He replied, “Leadership from the heart, not the head.”

I asked him, “And where do you think you are writing from?”

There was a long pause, and he finally said, “From the head.”

I told him to go back to the writing, and this time, to use paper and pen instead of his computer and describe the story as if he were talking with a friend, and not try to explain it, just paint a picture of the scene, characters, and their emotions.

He agreed to try again, and another draft arrived the following week. I started to read it and said to myself, “He’s got it! He understood what I was saying, and he’s writing his story from the heart.”

About three pages into the draft, the writing shifted. I asked him, “What were you doing on page three when you went from the story into an explanation?” He laughed and said I’d busted him. He had stopped to “think” and decided he needed to refer to a file about a client. The writing tone changed from one of storytelling to one of explanation. And I, as a reader, lost interest.

You will be writing from your own experience and most likely from the process you are currently experiencing. To become a truly great writer, you must learn to trust that experience and be excited to share it in your writing.
The purpose of spiritual, personal development, or transformational writing is to help others find meaning in their lives. To do that, a writer records what they see in a way that transforms the reader; this requires that the writer be willing to explore and reveal the depths of their own transformation.

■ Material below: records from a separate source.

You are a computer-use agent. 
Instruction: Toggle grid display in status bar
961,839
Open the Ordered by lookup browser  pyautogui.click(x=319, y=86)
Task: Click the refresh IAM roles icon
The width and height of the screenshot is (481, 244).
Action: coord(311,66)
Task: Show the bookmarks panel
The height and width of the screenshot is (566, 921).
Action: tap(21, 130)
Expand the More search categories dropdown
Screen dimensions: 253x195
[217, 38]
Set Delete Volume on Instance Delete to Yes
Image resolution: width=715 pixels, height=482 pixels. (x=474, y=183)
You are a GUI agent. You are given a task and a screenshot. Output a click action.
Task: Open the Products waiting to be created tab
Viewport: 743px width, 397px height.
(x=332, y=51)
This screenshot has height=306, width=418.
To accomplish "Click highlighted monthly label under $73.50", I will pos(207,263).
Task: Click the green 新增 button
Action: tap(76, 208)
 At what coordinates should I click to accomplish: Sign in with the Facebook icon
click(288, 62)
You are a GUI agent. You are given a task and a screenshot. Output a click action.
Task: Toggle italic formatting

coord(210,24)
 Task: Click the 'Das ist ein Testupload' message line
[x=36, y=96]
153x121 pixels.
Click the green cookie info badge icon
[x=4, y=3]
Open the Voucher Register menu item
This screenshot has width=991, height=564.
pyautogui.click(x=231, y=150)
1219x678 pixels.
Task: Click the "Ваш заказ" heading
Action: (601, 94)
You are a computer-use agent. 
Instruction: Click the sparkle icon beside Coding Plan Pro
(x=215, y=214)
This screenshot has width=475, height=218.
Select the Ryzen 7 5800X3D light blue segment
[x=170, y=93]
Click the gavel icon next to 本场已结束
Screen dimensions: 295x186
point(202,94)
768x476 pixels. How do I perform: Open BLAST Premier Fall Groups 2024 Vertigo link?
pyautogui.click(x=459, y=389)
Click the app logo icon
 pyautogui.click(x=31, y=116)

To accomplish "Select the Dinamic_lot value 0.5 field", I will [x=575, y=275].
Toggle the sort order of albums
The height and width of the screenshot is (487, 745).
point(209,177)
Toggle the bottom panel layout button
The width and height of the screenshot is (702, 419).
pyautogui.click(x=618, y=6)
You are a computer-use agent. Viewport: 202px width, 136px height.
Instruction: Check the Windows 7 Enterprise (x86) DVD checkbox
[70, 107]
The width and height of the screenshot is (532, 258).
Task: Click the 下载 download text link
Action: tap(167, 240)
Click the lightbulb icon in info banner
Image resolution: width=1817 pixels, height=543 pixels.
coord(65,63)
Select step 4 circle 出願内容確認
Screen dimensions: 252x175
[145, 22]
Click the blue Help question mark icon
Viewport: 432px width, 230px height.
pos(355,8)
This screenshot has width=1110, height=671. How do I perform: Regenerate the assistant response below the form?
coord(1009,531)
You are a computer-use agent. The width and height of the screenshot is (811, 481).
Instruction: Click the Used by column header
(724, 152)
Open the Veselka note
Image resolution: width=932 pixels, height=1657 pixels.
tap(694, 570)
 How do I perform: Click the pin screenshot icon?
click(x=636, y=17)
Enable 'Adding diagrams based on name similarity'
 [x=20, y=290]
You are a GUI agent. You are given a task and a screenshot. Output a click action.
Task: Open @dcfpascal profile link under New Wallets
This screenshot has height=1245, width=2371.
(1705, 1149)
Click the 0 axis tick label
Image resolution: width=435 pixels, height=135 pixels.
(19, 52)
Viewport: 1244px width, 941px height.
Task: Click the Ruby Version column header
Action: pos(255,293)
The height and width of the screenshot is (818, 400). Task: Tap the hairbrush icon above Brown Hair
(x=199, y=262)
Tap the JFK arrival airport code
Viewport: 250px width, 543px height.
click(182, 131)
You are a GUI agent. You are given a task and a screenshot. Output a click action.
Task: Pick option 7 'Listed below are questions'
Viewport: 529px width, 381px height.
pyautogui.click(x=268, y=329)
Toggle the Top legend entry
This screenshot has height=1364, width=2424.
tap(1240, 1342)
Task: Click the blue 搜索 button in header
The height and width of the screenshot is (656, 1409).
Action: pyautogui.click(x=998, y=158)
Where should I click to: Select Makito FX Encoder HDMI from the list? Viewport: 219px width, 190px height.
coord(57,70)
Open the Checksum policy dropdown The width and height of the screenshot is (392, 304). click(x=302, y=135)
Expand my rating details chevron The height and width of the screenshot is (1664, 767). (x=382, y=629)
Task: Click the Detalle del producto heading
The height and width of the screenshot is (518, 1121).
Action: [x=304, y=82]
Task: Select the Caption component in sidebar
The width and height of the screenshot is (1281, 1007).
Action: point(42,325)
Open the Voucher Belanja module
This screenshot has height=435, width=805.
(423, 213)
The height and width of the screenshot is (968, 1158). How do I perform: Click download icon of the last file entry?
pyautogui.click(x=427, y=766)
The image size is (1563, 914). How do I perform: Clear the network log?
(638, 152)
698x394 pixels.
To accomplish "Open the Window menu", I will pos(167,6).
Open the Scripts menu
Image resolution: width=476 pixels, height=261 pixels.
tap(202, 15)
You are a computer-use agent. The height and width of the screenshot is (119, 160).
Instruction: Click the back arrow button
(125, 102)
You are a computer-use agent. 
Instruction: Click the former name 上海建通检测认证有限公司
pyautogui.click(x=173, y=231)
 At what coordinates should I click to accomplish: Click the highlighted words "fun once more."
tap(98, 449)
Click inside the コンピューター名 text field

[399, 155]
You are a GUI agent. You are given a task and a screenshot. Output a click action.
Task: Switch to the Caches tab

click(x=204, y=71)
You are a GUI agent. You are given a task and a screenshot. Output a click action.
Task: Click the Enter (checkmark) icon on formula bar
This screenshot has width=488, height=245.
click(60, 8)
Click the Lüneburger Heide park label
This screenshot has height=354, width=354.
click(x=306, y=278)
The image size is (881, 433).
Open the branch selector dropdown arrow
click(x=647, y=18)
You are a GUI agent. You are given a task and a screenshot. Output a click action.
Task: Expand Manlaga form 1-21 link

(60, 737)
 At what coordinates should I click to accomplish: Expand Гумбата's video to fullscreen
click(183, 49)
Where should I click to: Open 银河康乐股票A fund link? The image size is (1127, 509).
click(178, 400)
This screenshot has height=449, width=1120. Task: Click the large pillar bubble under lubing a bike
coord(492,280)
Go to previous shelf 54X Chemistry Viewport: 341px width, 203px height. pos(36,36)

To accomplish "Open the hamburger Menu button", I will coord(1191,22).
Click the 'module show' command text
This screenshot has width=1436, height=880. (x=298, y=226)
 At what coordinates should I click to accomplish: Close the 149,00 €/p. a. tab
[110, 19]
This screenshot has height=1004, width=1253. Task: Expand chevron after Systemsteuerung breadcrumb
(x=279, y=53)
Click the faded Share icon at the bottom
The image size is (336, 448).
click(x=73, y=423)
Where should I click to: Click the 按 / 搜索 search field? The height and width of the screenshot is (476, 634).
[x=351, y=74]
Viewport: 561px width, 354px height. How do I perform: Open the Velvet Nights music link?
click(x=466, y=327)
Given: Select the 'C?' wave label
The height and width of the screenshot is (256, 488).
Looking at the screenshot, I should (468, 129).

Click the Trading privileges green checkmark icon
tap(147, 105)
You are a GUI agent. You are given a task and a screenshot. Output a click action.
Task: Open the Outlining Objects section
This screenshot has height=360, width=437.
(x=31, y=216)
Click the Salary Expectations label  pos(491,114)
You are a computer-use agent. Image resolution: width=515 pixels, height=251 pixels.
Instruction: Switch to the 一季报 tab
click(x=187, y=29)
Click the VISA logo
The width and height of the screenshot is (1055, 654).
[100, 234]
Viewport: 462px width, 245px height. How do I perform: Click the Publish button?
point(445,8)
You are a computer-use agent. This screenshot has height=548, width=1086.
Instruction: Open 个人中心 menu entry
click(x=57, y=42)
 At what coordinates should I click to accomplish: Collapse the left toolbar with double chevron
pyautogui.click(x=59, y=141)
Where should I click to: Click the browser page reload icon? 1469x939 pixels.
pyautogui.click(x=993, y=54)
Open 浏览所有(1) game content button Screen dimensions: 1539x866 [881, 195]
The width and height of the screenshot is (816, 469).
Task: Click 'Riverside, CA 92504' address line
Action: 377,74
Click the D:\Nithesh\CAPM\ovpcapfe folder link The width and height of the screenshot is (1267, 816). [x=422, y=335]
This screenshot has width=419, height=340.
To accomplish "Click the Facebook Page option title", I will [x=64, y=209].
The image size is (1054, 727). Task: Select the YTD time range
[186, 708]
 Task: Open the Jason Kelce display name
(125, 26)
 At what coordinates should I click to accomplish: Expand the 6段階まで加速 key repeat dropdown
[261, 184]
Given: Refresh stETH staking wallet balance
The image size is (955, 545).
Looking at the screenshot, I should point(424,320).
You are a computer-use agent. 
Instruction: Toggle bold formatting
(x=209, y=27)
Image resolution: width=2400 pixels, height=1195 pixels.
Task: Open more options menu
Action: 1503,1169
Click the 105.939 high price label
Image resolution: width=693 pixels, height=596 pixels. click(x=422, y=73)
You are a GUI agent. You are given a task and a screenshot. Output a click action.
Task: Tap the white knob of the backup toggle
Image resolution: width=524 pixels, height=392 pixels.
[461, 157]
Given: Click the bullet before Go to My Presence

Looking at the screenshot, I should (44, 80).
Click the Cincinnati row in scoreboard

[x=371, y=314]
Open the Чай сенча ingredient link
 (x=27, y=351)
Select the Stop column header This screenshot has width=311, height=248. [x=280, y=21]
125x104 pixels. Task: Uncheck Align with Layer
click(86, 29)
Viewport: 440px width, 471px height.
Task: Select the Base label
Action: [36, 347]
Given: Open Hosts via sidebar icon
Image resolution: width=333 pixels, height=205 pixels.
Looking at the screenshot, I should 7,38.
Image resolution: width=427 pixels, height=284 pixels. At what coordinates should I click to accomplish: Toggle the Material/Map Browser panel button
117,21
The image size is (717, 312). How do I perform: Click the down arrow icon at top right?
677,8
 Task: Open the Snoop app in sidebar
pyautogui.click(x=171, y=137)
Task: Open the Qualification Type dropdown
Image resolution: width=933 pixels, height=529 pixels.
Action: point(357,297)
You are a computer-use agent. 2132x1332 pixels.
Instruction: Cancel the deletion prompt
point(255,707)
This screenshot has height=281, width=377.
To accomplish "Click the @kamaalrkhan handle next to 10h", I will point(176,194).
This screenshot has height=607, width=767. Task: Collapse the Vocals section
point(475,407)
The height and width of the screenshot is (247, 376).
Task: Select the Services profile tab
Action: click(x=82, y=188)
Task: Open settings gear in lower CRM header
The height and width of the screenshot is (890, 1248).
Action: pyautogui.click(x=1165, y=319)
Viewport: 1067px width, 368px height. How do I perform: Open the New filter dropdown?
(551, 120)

That’s why I always tell my authors that what you write will unveil your inner unfolding and expansion, sometimes at the same time you are writing it!

A true writer is driven to put their experience on paper. What holds the reader is enthusiasm, emotions, how it changed your life – what made you want to write in the first place. The source of all of what you convey through your writing is your connection to spirit, to your God, no matter how that appears for you in your life.

The words you write come through your mind, but they originate in your heart. This heart center becomes the channel through which your source, your God, your spirit inspires you to share your messages. One of my writers referred to it as becoming the flute that allows the breath of spirit to flow through from the heart to the paper.

When you understand how to allow yourself to become the vessel, you will be guided by a force that will take you on journeys into the depths of your imagination. The key is learning how to step out of your ego-brain and tap into that heart-centered source. When you can consistently do that, you will become a powerful writer.